I think that the world is going to be different post-COVID – hospitals, companies, ESC meetings – because we have all moved so quickly to digital. It was what everybody was planning to do, but we have been forced to implement it immediately. There is no other way. In companies, the remote work that was mainly for millennials is now there for older people. In our hospital, we did a pilot cardiac rehabilitation programme called HAZLO and now all patients do it at home. If you think about that, why should low risk patients come to the hospital for rehabilitation? I think that post-COVID, only high-risk patients will come to the hospital for rehabilitation. We were thinking pre- COVID of doing this. But now it is simply implemented
I’m so proud of being a cardiologist and a doctor. ESC cardiology colleagues around the world are in contact: they send you an email, how are you doing, this is my experience. The ESC has helped us to establish this network to share problems and learn from each other. I have learned a lot from Italian colleagues, and colleagues in Belgium, Portugal, France, and China. It seems like a minor thing, but Luigi Badano from Italy told me that when he gets home from the hospital, he leaves his shoes and clothes outside and goes straight to the shower. I do that now and have told my department to do it. Others told me their relatives are infected, wife or parents. We share our concerns and ideas.
Another helpful thing was to exchange protocols and treatments with Australia. We don’t know a lot about this virus. But it seems that the treatment we are giving patients is pretty much the same worldwide. Around 10 drugs including interleukin-6 antibodies, chloroquine, and antivirals. This is a respiratory disease, mainly pneumonia. And they may have the usual cardiac manifestations of an infection, meaning tachycardia, blood pressure problems or even heart failure.

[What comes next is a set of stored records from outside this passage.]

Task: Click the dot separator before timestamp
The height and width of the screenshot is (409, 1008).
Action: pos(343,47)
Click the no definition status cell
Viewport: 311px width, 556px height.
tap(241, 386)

In Spain, we have been involved treating Avian flu and Ebola, but the infection rate with COVID-19 is like nothing I’ve seen before related to how easy it is to be infected. When I drive home from the hospital, Madrid is a ghost city. It’s a strange situation. We are all in this together, no frontiers. The solidarity I am seeing is really outstanding. My best wishes to all of you, aware that some of you are already suffering in their close families. If I can be of help, just give me a call or email.